▶ **PROBLEM STATEMENT**:
Pull out every line of the items below word for word, but leave the pictures out.

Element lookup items
begin

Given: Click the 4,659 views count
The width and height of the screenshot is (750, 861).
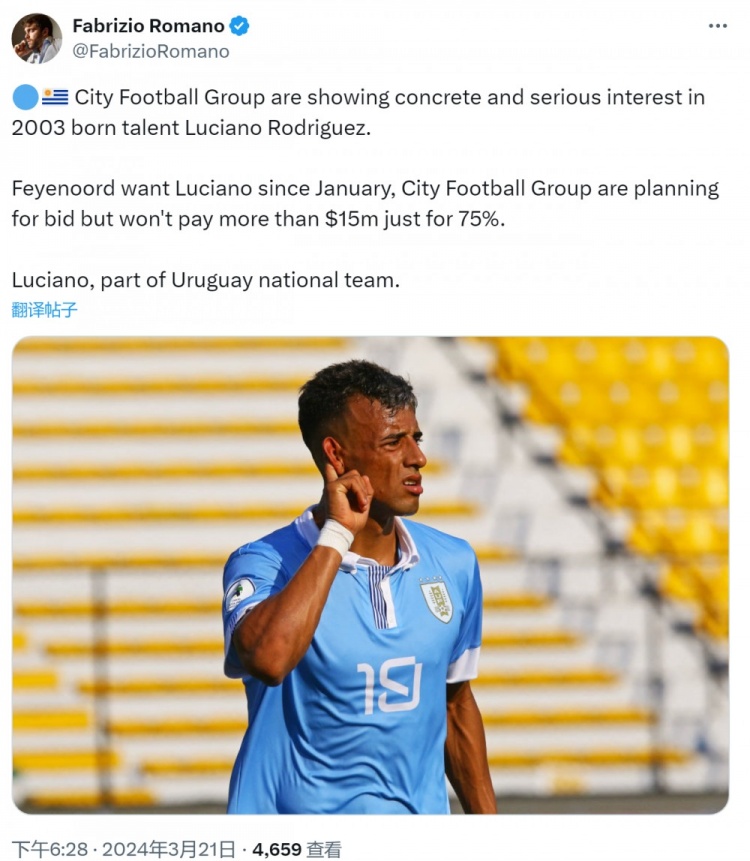Looking at the screenshot, I should tap(277, 849).
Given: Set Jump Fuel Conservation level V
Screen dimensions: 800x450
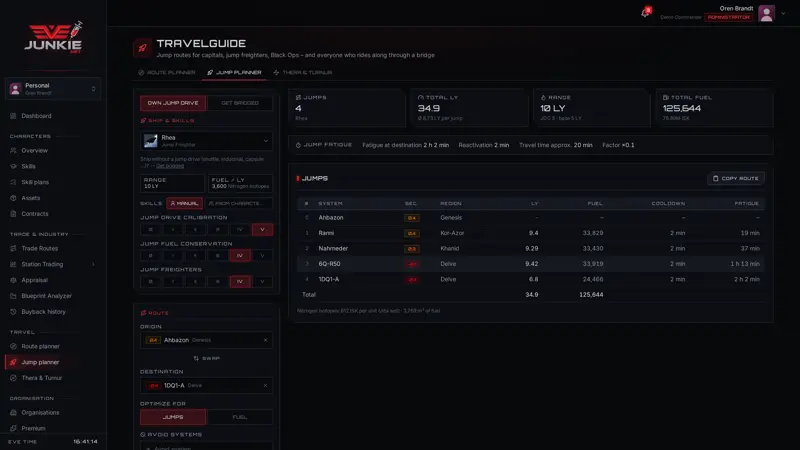Looking at the screenshot, I should click(262, 256).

end

▶ **SOLUTION TO THE PROBLEM**:
Given: Click the 4,659 views count
The width and height of the screenshot is (750, 861).
Looking at the screenshot, I should tap(277, 849).
Given: Set Jump Fuel Conservation level V
Screen dimensions: 800x450
Looking at the screenshot, I should click(262, 256).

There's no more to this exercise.